German luxury vac maker Robert Thomas LP, which entered the U.S. market late last year with its ultra-high-end $1,295 Rotho Twin TT canister vacuum, is banking on differentiation amid the difficult retail environment. “It is a tougher environment, that’s why we are offering specialties and doing smarter marketing,” said Thomas Slusarek, product marketing manager at Robert Thomas LP. He said that it is particularly important to create a “product with a lifestyle around it,” noting that lifestyle products tend to be more immune to economic trends, pointing to companies such as Dyson and Apple.
Robert Thomas is attempting to foster a healthy home lifestyle with its new line, which features a water filtration system that traps dust and eliminates it from entering the air. The filtration system also doubles as a humidifier during use, further improving the indoor air conditions.
The Twin TT’s $1,000-plus price point also helps to insulates it from economic pressures as it targets a less-vulnerable, upper-income consumer niche. Slusarek said the company anticipates double-digit sales growth this year, declining to provide further specifics. Dyson, the high-end vacuum pioneer, does not anticipate a sales slowdown due to prevailing conditions. “[The economic slowdown] doesn’t mean much to us—people are buying us because of the performance of our product,” said Gordon Thom, Dyson’s president of U.S. operations. Dyson expects to log sales gains in 2008, Thom said, declining to provide specifics. The bulk of the sales increases should come from its “bread and butter” full-size upright line with its relatively new hand vacuum units and its recently launched DC-24 and DC-25 ultra lightweight uprights providing an added boost, he said.
High-end vacuum makers that do not compete on price are also swimming against the retail current this year as floor care departments have become increasingly promotional. During the post-holiday sales period, retailers have become noticeably promotional. Linens ’n Things earlier in the month ran a national floor care spectacular on the front page of its Web site and in stores in which it offered a free $10 to $50 gift card with purchase of select floor care. Kohl’s was also in on the act, offering 10 percent to 60 percent discounts on floor care as part of its year-end sale.

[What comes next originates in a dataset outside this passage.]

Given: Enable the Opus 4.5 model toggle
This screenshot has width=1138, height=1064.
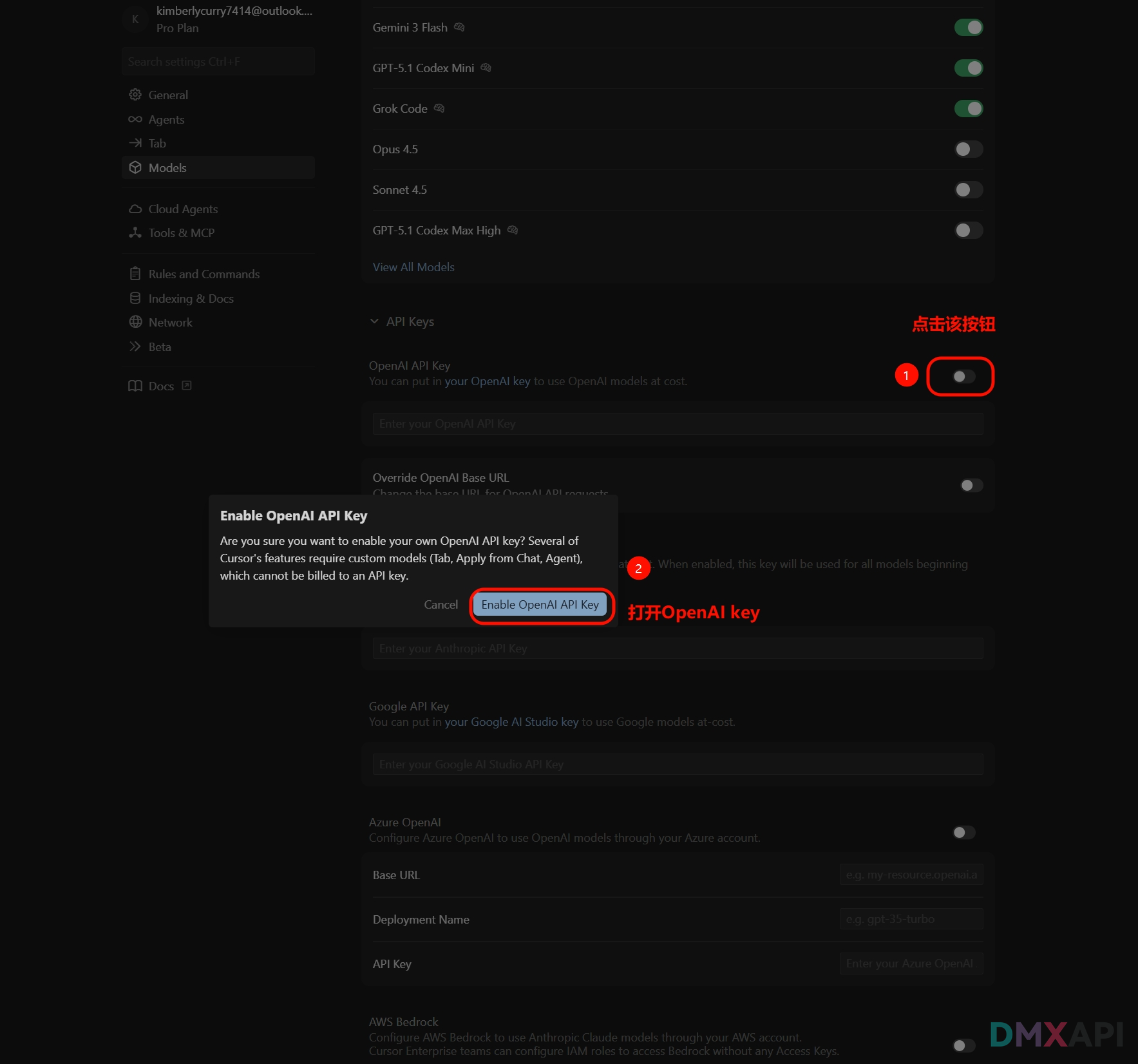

Linens ’n Things promoted floor care in January in an effort to reach consumers that are in post-holiday cleanup mode. “Now in post-holiday it is our job to remind the customer that it is time to clean up,” Bob DiNicola, chairman and chief executive officer of Linens ’n Things, told HFN. “The beginning of the first quarter of the new year revolves around cleaning and storage,” he added. As part of this push, Linens had highlighted cleaning and storage categories in the front of its stores in January,” he added.
“It’s amazing how much promotional activity was focused on floor care,” said Jeffery Collins, vice president of sales and marketing with Halo Co. “The competitive activity in the stores was unbelievable—it was more then we expected,” he added.
Halo late last year unveiled its $499 Halo UV-ST ultraviolet vacuum, which uses ultraviolet light to kill bacteria and other microbes. The company has resisted promotional activity and price wars, as it positions the vacuum in the high end due to its unique germ-eliminating function. However, Collins did note that “the promotional environment makes it more difficult for a higher-end player like ourselves.”